EA and DICE have spent the majority of their development time trying to convince people that _Battlefield 3_ is, and will be, better than _Call of Duty: Modern Warfare 3_. They have explained ad nauseam the differences between the two and how _BF3_ has a larger scale and vehicles. So here comes your beta release for this game of huge scale and lots of vehicles, and yet you don’t have a map that has either of these, and instead focuses on a smaller, infantry-based map. First off, how can DICE properly test the servers for a game of this scale, with a small map and no vehicles? What this does is confuse some of the more casual gamers who play the beta or read about it, only to hear nothing about tanks and planes, but all about squads. It does a poor job of representing what your product has to offer, even though it is just a beta. Beta’s are not treated the way they used to be and sadly, a lot of people will base their purchase on how the beta played.
*
Lack of Options*

When I played the _Uncharted 3_ beta, there were two very different maps and even a few different modes to try, properly testing the software while also giving gamers a great taste of all the different multiplayer options the game has to offer. In _Battlefield 3_ however, there is only one map and one mode, which as I did before, does not properly showcase your game, nor can it be that good for stress testing the many different scenarios the team is sure to face. I know I may be nitpicking with this last one, but it would also be nice for the options that are there to work, especially so close to launch. These options include proper squad joining and the ability to join a game as a squad and stay as a squad. Yes, this is a beta and bugs are expected, but when you see this issue and know that this was also a major issue in _Bad Company 2_, it’s tough not to be a bit nervous.
*
Timing*

Most of the time when you join up on a beta and start to get your hands on the game, you are usually months away from release of the game, sometimes longer. That is why the timing of the _Battlefield 3_ beta was a bit of a shock, as PS Plus subscribers, which I would think is the majority of the testers, got in late September. I know nothing about fixing issues from a beta, but to me this seems fairly last second to find and fix bugs before launch, especially when there have been a number of reported issues with the beta software – and it’s important to note that a game has to be completed and sent off to be printed weeks before release. Does this mean we could be seeing the release of a buggy game that receives patches the first few days?

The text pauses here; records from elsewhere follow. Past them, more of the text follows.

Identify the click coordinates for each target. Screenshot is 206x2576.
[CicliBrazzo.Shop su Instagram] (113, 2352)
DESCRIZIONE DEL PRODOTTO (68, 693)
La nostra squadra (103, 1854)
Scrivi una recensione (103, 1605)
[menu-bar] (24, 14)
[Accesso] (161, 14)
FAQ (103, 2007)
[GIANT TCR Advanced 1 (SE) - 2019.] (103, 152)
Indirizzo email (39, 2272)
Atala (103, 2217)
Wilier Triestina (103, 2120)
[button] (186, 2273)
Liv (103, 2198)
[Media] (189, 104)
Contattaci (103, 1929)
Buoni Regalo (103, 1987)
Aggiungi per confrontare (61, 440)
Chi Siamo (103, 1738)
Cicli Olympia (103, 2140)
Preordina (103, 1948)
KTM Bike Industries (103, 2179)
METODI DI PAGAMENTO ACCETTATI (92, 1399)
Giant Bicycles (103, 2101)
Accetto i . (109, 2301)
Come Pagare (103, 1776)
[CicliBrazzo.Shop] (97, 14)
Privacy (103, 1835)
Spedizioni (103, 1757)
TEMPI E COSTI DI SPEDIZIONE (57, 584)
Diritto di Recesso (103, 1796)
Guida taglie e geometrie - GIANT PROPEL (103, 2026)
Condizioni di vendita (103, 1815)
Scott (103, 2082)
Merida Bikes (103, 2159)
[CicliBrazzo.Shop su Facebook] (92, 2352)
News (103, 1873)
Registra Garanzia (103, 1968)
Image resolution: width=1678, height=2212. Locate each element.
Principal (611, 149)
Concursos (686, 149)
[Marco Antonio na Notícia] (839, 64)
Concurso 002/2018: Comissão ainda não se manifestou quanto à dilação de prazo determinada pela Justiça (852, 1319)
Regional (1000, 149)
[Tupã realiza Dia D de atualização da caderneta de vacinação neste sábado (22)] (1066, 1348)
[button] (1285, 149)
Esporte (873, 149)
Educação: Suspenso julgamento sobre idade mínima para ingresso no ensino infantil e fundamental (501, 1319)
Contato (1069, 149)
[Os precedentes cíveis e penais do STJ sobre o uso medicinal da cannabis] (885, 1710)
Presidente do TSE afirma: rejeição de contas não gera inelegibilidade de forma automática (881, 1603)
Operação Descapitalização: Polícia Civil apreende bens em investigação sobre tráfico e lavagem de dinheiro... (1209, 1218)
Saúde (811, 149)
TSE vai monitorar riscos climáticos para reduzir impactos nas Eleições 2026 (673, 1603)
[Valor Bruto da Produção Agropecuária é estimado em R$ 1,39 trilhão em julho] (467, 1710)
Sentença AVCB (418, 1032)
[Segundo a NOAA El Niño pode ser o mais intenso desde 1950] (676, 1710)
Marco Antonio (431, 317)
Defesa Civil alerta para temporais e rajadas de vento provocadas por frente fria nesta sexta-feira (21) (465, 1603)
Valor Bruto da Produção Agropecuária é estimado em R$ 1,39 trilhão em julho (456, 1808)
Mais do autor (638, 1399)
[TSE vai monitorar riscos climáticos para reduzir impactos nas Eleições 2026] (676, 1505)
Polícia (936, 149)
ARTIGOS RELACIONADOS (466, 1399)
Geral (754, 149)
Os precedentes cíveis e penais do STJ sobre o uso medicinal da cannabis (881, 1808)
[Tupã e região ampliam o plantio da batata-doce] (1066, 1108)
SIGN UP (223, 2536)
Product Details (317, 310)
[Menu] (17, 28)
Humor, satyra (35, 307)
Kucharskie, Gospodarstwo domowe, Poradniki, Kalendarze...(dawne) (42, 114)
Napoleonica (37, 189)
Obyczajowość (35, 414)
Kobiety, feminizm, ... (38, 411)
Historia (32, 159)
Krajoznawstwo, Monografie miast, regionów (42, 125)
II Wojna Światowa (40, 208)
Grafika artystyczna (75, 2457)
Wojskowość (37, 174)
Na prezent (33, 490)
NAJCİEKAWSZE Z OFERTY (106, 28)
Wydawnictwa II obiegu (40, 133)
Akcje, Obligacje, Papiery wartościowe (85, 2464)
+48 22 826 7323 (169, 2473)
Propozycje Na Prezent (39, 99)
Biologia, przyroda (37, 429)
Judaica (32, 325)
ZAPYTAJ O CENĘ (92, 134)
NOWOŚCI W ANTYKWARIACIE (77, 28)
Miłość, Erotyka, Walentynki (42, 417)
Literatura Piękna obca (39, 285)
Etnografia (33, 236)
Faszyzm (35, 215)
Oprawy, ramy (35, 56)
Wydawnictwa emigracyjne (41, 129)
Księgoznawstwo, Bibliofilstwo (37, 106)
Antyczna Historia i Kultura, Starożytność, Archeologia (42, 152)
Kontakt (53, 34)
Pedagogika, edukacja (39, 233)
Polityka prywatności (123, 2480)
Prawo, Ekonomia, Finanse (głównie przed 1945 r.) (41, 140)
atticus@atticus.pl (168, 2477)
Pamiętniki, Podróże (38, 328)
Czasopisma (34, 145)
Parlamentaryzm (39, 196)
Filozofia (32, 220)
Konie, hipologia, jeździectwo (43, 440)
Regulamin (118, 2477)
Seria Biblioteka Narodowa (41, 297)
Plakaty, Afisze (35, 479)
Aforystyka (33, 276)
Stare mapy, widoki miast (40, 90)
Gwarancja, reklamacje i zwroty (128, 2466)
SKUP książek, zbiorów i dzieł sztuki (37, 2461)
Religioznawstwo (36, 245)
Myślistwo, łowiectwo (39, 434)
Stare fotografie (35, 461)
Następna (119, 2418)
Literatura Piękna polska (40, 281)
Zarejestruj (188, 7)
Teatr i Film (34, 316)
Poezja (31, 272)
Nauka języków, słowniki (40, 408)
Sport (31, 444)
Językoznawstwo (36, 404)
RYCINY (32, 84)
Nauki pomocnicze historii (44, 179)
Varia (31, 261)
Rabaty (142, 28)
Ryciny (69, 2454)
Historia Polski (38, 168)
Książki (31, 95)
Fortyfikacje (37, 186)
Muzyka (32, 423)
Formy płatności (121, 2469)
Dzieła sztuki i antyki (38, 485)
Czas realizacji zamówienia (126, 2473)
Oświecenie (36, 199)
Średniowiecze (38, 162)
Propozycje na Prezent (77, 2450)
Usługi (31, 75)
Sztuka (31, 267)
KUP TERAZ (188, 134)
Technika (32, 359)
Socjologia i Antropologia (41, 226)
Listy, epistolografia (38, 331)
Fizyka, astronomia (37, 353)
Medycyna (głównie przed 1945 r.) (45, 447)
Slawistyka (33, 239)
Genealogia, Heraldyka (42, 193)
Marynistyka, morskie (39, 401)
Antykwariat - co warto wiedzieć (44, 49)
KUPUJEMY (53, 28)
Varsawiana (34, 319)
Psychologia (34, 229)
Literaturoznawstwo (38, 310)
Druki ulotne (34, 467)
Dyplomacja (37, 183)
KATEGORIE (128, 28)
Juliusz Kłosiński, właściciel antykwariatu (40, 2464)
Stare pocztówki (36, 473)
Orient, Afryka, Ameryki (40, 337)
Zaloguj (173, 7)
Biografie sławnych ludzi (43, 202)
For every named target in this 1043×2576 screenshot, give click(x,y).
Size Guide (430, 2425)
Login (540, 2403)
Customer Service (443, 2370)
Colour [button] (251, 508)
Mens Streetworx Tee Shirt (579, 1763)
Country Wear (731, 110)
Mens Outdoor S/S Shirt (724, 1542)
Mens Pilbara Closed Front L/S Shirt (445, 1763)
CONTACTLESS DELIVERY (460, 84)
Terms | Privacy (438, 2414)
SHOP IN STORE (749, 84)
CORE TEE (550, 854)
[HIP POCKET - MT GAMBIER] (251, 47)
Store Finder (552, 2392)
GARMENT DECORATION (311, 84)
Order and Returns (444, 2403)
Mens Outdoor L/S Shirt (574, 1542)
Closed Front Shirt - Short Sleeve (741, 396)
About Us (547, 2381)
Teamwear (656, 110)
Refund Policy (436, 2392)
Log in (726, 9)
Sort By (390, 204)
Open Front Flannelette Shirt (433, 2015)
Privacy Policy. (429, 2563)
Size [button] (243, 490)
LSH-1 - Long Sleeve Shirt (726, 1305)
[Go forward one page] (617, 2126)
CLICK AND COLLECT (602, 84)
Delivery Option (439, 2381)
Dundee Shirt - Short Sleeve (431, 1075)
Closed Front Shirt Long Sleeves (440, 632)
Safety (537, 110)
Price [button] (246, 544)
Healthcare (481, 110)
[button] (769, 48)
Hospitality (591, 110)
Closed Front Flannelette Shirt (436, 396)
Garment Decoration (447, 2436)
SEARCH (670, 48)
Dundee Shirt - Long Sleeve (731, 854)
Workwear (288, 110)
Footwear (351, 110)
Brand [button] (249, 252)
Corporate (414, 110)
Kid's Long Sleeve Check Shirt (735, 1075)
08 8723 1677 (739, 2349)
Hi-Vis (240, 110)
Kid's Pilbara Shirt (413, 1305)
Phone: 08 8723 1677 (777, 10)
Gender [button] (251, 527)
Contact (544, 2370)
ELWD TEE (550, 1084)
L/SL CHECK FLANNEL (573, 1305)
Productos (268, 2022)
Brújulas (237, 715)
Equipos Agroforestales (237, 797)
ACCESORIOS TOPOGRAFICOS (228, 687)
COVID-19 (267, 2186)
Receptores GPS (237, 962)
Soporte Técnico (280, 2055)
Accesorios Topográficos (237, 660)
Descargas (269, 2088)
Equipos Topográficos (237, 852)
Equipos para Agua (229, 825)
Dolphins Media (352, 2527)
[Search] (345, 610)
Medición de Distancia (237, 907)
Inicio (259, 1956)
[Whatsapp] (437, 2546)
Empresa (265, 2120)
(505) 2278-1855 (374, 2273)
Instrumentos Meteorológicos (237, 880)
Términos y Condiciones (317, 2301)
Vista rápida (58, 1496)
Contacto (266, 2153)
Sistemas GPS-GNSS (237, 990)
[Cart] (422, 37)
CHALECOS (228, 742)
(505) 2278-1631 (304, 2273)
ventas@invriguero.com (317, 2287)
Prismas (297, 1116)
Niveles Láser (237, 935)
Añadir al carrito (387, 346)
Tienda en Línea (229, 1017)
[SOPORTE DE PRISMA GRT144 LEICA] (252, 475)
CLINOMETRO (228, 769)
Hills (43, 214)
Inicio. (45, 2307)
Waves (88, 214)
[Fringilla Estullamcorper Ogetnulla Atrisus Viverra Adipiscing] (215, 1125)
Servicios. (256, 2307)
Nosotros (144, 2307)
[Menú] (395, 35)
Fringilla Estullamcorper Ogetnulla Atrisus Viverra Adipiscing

In the end though, this is still a beta and it should be treated as such, but with the beta so close to release and an infantry only map, you can’t help that some people might get a bit cancel happy. One thing is for sure though, betas are not what they used to be and their perception among gamers has changed, where, like it or not, people expect more from a beta and will base their purchase off it, especially when it releases a month before the game does. Just know, I still plan to pick this game up and I will see you on the battlefield later this month.. Suit Up!

Source: PSLS


----------



## Ares (Nov 23, 2009)

EA and Dice sure didn't do themselves any favors with this one.


----------



## Moonfly (Aug 1, 2008)

Gotta totally agree with this article. Stress testing cant be of optimal use to EA here as the map is missing out on some of the bigger aspects of what BF is really all about. Why they would release old code to stress test is a mystery. All that does is serve as a bad advertisement and isnt testing the server with the more upto date code, so I would be a little confused as to exactly how useful this was in terms of giving Dice and EA the good info they need prior to release. At this stage, the game should for all intents and purposes, be more or less finished, and the devs should be busy working on server issues etc, so whats the reason for releasing the Beta as they did, I cant really think of a good one other perhaps than the fact they said they would, possibly to create interest, and had to follow through on that. I suspect they have been so busy with the game that they didnt give the Beta much time and effort, but having promised it still had to put something out, and this was likely the end result. One can only hope I'm right about that.


----------